Entre o primeiro e o segundo turno das eleições de outubro de 2002, quando já se dava por confirmada a vitória do candidato do PT, um jornalista conhecido da
Gazeta Mercantil, então o mais importante jornal de economia do Brasil, contatou-me em Washington para pedir minha opinião sobre uma série de questões relativas à política externa do futuro governo. Concordei em expressar algumas ideias desde que fosse em caráter reservado, ou seja, não identificado. Ele mandou-me as questões, eu respondi, mas ignoro se foram ou não aproveitadas em alguma matéria daquele momento.
Como o texto nunca foi divulgado, e como o assunto agora não tem muita importância -- isso em termos práticos, pois continua a ser relevante pois vários dos temas continuam pendentes -- resolvi divulgar este trabalho, no momento em que faço uma revisão de todo o meu seguimento das relações entre partidos políticos e política externa.
O
tom geral é bastante otimista, talvez até demais. Uma das questões tocava no
problema das esquerdas, ao que eu respondi da seguinte forma: “Não teremos um governo de “esquerda
partidária” no Brasil, mas um governo identificado com forças progressistas. A
ideologia política não deveria influenciar a ação governamental, ainda que
algumas declarações de dirigentes políticos (não necessariamente na
Chancelaria) possam induzir a essa identificação com “velhas amizades” nas ONGs
progressistas.” Como se vê, enganei-me completamente: o que tivemos,
justamente, foi uma política externa partidária, e até secretamente sectária (o
que precisa obviamente ser provado).
Paulo Roberto de Almeida
Brasília, 22/10/2017
Hipóteses de Política Externa –
Novo Governo do PT
[Paulo Roberto de Almeida
NÃO CITAR SEM AUTORIZAÇÃO DO AUTOR
1) Mostrar o quadro daqui pra frente,
os principais desafios. O que terá que ser enfrentado pelo PT no campo externo,
a partir de novembro? Algum desafio sério?

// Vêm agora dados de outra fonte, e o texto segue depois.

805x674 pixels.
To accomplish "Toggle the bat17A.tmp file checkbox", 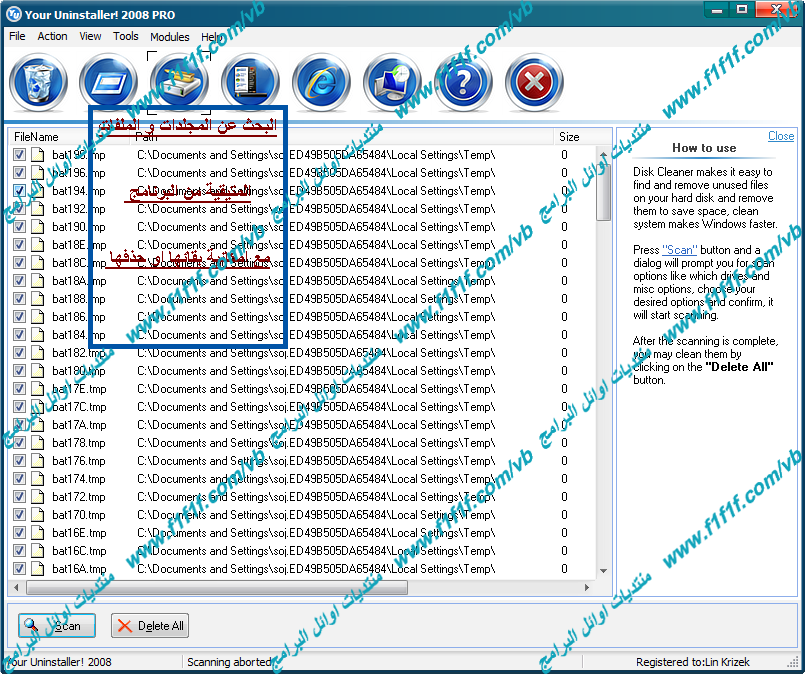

O principal seria o eventual recrudescimento da
turbulência econômica, fuga de capitais e coisas do gênero. Creio que a equipe
econômica de transição, que será suficientemente confiável, tem condições de,
em pleno entendimento com a equipe atual, debelar esses focos, ainda que algum
rescaldo (maior desvalorização, etc) possa ocorrer.
No plano negociador externo, creio
que as tomadas de posição quanto à Alca, Mercosul, relações com os EUA, serão
igualmente responsáveis e profissionais, sem qualquer ameaça de derrapagens
verbais ou conflitos retóricos. Não creio, pessoalmente, que grandes mudanças
possam ocorrer em relação à postura já adotada pelo Itamaraty (e que
corresponde à orientação de FHC) na maior parte dos temas da agenda externa.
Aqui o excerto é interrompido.